PATIENT’S CLAIM The gynecologist was negligent for failing to offer further surgery to improve the patient’s condition.
PHYSICIAN’S DEFENSE There was no negligence. Further dissection in the presence of a neurogenic bladder carried a high risk of incontinence. The patient was told of the risk of urinary retention prior to the first procedure and signed an informed consent.
VERDICT A Virginia defense verdict was returned.
Did pathologists fail to diagnose early breast cancer?

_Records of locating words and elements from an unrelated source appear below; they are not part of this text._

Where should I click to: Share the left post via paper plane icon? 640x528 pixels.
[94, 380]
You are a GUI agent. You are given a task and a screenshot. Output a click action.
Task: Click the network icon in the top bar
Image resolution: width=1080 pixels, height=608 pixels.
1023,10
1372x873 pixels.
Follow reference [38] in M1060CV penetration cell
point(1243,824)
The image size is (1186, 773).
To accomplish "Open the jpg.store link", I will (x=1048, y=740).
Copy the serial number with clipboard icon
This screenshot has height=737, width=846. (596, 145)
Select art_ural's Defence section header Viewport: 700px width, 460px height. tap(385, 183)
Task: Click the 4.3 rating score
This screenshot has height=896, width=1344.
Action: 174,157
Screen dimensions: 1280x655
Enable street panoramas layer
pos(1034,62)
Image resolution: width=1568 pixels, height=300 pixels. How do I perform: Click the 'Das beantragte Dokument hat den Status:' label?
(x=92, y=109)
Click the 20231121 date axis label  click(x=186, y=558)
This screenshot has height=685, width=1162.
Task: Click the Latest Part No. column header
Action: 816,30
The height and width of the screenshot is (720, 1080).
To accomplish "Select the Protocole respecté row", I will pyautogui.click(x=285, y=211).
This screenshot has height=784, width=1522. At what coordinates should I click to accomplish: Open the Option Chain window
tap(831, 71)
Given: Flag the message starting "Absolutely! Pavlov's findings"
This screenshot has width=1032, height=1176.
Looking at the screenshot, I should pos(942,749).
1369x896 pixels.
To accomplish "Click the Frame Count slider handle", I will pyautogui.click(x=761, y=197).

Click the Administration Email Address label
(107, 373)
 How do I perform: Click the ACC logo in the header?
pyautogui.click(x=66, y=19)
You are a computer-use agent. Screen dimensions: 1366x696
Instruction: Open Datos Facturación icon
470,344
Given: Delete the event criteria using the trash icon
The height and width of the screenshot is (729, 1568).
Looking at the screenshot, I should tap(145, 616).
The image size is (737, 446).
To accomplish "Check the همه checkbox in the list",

After A 45-year-old woman underwent mammography in May 2008 at a local hospital, an oncologist noted a suspicious finding in the right breast. The patient had an incisional biopsy interpreted by Dr. A, a pathologist, and a core biopsy interpreted by Dr. B, another pathologist from the same diagnostic medical group. Both pathologists interpreted the mass as atypia, a benign abnormality.
In 2010, the patient went to a university medical center, where the mass was biopsied and the patient was found to have cancer. She underwent a right mastectomy.
PATIENT’S CLAIM The pathologists failed to diagnose her breast cancer at an early stage. Dr. A should have interpreted the 2008 incisional biopsy as malignant. A diagnosis in 2008 would have avoided the need for a mastectomy, allowing her to have a lumpectomy with chemotherapy.
DEFENDANTS’ DEFENSE The 2010 review of the 2008 data was an over-interpretation with hindsight bias; the diagnosis in 2008 was correct.
VERDICT The case against the local hospital and Dr. B were dismissed. The matter continued against Dr. A and the diagnostic medical group. A California defense verdict was returned.